- Task objective -
Restate word for word the lines below from the one that has "Viewport: 423px width, 423px" through the one that has "Open the Lane 9 HOU–ATL row", keeping both and dropping all pictures.

Start of Data for this task

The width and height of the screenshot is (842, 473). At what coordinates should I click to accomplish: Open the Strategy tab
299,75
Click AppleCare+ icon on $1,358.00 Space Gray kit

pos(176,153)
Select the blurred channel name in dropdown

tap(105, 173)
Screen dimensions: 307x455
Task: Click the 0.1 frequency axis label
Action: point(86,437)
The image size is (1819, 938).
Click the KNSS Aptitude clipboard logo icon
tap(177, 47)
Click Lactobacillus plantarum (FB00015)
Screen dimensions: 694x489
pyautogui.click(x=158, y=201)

End of Data for this task
Start of Data for this task

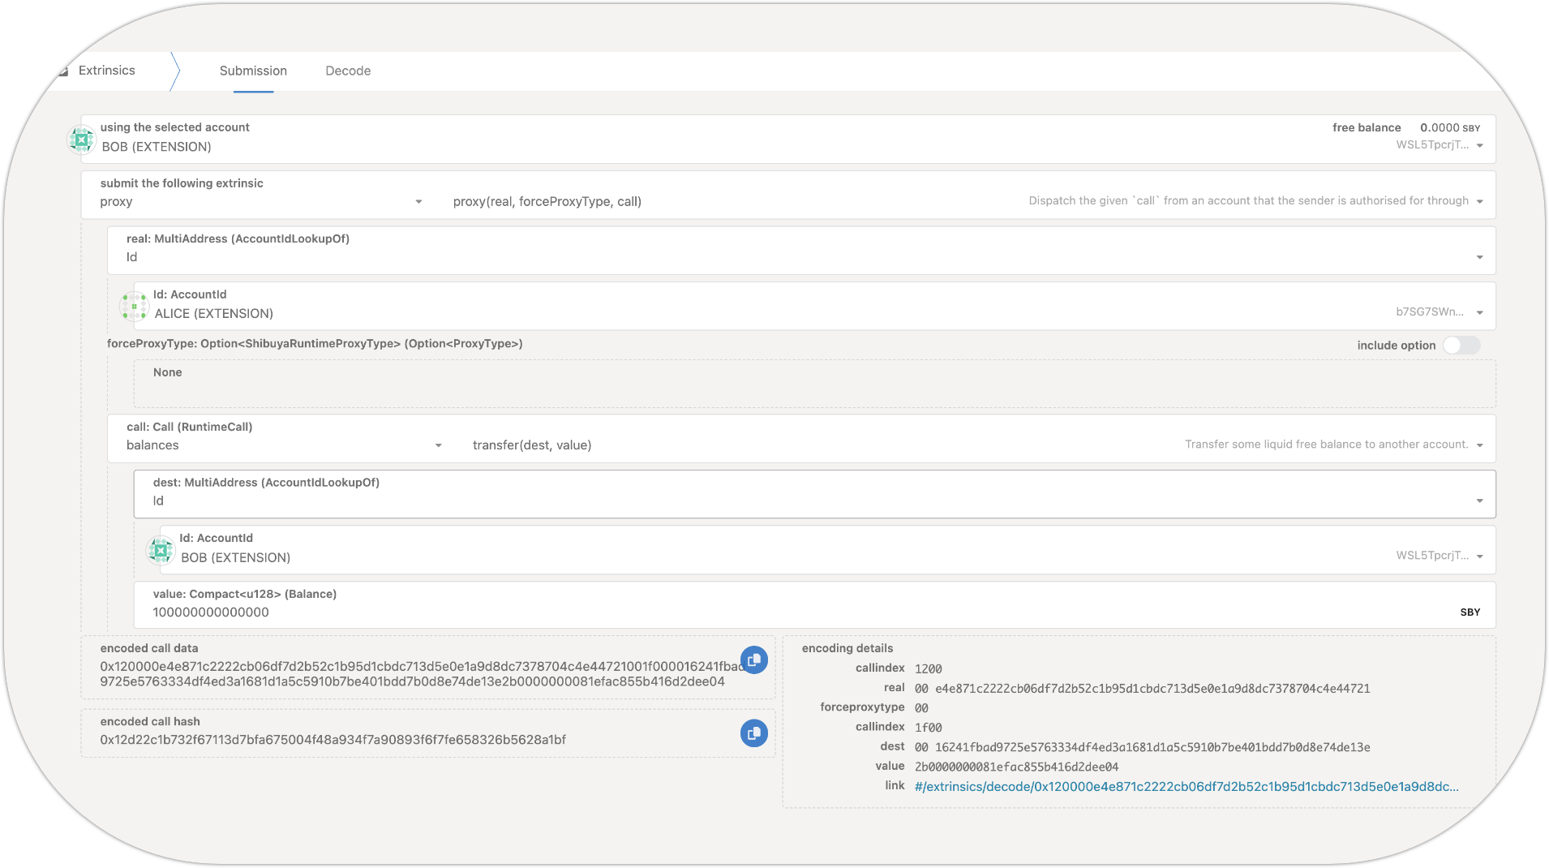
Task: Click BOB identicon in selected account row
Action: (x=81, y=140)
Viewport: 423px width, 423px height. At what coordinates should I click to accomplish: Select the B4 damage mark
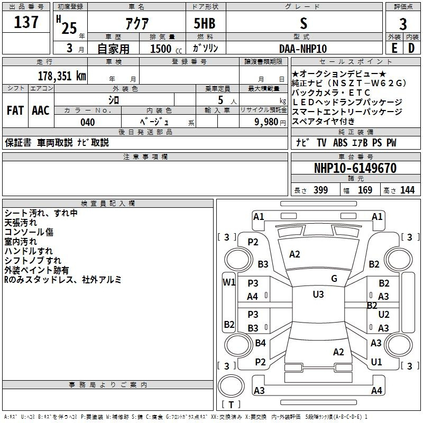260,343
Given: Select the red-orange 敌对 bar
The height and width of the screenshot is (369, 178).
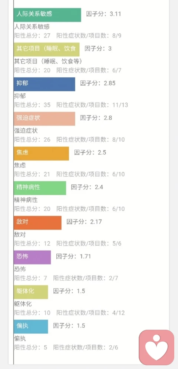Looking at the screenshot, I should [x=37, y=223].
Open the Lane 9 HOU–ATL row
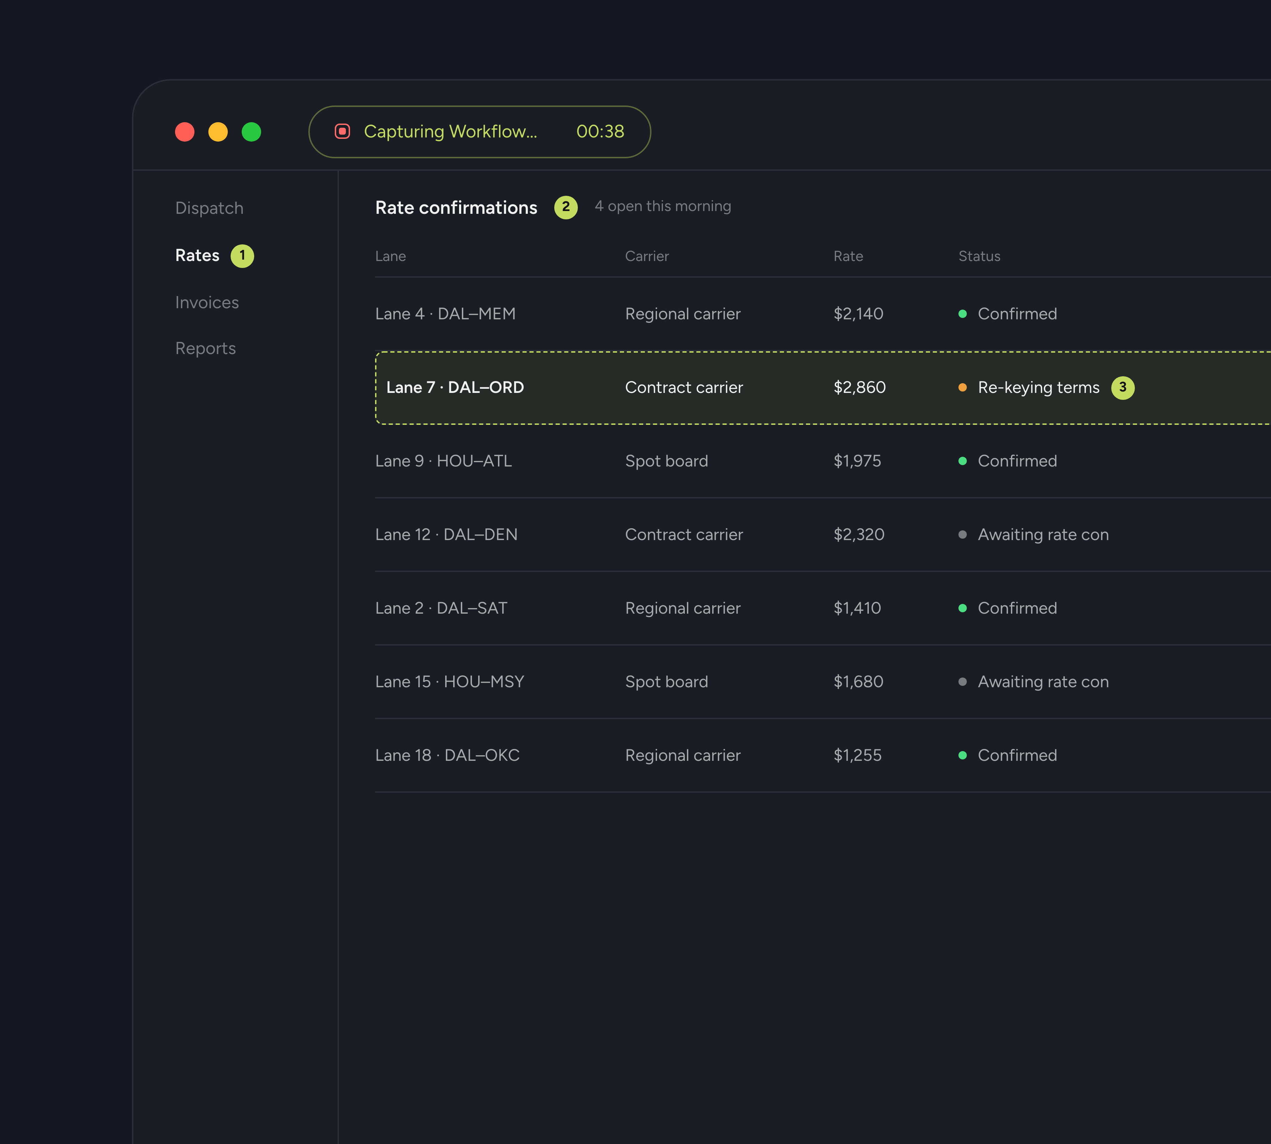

End of Data for this task

- Exercise result -
Viewport: 423px width, 423px height. At what coordinates should I click to accomplish: Select the B4 damage mark
260,343
Given: Select the red-orange 敌对 bar
The height and width of the screenshot is (369, 178).
Looking at the screenshot, I should [x=37, y=223].
Open the Lane 9 HOU–ATL row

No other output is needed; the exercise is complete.